The change is largely due to a big drop in teen moms. But more first births to older women also are tugging the number up, said T.J. Mathews of the Centers for Disease Control and Prevention.
He’s the lead author of a report released Thursday that put the average age at 26 years, 4 months for women who had their first child in 2014.
The government began tracking the age of new mothers around 1970 when the average was 21. It’s been mostly climbing ever since, and spiked in about the last five years.
The number rocketed immediately after a 1973 U.S. Supreme Court ruling legalizing abortion, which is used mostly by young unmarried women. Also fueling the rise were improvements in birth control and greater opportunities for women, experts said.

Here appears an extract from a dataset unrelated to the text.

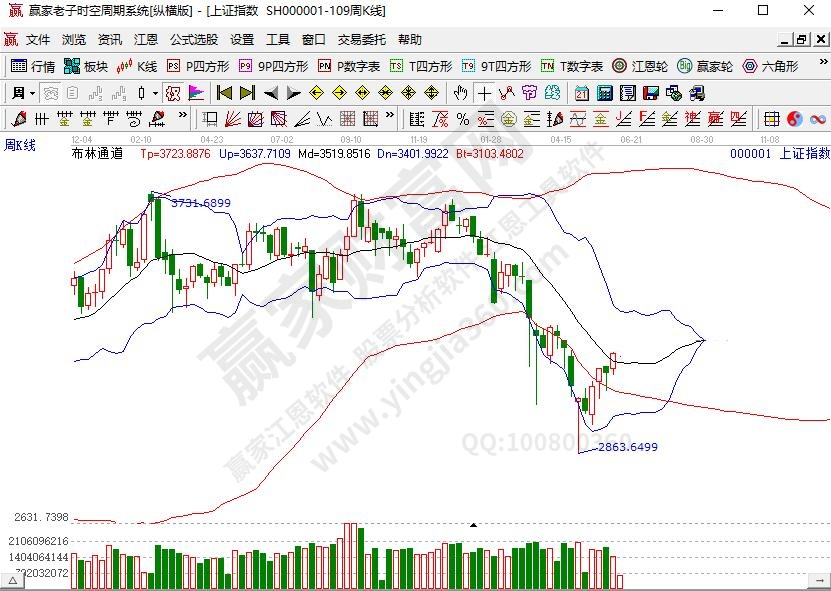Click the calculator icon in toolbar
This screenshot has width=831, height=591.
(605, 93)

“Women are staying in school longer, they’re going into the workforce, they’re waiting to get married, and they’re waiting to have kids,” said John Santelli, a Columbia University professor of population and family health.
“It’s been going on in the U.S. since the 1950s,” and in many other countries as well, he added.
Overall, the average age of first-time moms has been rising in every racial and ethnic group, and in every state. Since 2000, some of the most dramatic increases were for black mothers and for moms living along the West Coast.
However, the Northeast still has the highest average ages. Topping the list are Massachusetts and the District of Columbia, each at about 29, and Connecticut and New York, at or near 28.
In New York’s Park Slope neighborhood in Brooklyn — an enclave for families with young children — older moms are common.
Pushing a stroller on a frigid Wednesday morning, Meisha Welch said she didn’t have the first of her two children until just after her 38th birthday.
“Many of my friends I grew up with, we all have small children,” said Welch, now 42. “We had children at what in the past may have seemed like an older age. But now it feels more average.”